The data:
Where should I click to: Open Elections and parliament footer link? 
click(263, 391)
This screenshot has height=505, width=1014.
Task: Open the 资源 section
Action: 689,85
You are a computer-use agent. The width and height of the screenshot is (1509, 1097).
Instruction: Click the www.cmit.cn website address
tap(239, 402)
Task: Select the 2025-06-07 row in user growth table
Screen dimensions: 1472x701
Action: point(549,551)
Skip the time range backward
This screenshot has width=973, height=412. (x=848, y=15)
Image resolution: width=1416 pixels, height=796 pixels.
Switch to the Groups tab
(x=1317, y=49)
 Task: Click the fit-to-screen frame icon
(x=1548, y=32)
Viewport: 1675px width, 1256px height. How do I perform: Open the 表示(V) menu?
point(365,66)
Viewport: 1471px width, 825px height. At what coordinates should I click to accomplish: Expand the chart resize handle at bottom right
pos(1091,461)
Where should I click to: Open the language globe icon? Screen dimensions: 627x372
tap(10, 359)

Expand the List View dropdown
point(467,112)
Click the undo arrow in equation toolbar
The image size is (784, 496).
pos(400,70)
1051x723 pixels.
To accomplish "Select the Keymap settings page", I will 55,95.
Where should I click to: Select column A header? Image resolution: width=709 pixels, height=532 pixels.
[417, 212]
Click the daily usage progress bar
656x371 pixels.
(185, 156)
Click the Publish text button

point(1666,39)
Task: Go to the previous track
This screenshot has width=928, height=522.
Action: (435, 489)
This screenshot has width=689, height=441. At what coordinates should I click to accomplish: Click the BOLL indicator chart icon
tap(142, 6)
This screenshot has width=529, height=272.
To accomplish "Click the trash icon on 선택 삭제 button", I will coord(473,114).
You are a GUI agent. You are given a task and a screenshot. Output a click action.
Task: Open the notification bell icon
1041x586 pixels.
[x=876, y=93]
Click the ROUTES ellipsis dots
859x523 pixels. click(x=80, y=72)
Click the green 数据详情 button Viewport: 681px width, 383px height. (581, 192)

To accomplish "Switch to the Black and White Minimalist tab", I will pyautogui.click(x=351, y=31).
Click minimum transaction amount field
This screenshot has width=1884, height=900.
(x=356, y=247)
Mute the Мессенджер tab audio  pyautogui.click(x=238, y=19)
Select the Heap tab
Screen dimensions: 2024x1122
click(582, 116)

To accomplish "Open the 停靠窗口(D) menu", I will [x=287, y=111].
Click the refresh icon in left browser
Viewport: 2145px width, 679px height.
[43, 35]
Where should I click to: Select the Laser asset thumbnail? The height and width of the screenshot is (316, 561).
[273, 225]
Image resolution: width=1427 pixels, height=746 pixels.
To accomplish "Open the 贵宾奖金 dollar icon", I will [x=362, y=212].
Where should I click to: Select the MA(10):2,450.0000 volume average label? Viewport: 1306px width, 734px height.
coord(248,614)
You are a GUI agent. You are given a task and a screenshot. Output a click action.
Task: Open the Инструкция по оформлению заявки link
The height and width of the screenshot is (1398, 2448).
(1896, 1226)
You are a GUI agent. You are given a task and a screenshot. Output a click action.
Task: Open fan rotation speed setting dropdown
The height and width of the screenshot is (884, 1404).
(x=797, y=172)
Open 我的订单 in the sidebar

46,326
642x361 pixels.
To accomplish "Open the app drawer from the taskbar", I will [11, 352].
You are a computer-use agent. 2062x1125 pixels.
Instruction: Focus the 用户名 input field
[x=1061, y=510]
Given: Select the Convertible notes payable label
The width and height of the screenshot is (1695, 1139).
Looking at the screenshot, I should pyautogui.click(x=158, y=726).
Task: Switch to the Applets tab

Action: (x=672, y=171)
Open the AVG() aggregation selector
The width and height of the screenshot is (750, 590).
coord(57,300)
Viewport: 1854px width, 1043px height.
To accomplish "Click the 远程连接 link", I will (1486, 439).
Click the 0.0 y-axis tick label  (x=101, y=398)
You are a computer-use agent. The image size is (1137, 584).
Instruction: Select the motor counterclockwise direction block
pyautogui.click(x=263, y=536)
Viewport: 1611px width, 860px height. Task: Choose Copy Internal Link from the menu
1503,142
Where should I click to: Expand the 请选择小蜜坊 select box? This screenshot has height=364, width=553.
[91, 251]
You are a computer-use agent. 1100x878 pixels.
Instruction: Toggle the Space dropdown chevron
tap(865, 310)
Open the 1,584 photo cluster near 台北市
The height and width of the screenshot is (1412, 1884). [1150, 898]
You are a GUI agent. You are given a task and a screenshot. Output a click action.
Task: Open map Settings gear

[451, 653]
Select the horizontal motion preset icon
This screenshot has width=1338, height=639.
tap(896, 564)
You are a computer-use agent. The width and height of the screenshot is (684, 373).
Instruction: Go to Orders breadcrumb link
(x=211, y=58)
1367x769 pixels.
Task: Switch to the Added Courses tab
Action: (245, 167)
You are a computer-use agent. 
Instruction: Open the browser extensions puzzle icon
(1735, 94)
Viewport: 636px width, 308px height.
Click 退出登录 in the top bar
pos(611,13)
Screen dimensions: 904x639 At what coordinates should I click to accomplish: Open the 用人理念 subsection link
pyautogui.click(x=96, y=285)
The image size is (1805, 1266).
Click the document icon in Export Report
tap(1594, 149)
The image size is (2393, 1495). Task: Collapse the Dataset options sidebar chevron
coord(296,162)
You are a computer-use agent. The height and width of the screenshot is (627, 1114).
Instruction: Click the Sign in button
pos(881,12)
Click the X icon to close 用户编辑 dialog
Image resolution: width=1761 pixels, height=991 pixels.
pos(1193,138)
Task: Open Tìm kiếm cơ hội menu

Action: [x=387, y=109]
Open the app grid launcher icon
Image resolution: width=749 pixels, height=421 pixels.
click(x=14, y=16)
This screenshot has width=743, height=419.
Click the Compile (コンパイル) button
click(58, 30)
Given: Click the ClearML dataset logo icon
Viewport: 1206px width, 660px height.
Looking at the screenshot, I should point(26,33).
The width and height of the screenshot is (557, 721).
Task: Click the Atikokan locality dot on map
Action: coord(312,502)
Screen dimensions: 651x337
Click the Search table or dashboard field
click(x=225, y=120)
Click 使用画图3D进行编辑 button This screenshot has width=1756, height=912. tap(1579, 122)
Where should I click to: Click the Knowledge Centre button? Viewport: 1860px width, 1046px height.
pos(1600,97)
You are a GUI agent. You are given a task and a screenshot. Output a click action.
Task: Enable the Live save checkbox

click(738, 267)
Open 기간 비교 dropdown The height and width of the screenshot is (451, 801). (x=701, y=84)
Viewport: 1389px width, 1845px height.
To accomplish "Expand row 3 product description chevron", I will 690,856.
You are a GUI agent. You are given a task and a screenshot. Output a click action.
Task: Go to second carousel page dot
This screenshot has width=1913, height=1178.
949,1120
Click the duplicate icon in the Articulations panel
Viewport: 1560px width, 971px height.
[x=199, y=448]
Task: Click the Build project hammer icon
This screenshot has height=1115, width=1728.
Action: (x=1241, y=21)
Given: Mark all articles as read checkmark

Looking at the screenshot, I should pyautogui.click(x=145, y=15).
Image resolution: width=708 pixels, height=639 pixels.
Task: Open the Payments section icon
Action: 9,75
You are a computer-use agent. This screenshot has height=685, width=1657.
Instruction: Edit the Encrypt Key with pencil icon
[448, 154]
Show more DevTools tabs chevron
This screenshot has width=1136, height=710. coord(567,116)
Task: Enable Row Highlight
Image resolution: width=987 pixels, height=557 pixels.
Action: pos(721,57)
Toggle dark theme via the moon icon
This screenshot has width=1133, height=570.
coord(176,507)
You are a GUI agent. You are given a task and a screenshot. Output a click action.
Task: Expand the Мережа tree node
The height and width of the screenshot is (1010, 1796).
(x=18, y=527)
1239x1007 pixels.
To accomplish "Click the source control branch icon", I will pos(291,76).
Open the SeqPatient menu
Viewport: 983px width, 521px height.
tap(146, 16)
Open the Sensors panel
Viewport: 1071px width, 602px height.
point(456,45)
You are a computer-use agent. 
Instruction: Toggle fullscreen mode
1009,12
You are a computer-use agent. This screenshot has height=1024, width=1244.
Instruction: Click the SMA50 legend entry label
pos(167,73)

The problem: For the data above, give the number of lines in which the word "page" appears, and nothing more.

Written reply: 2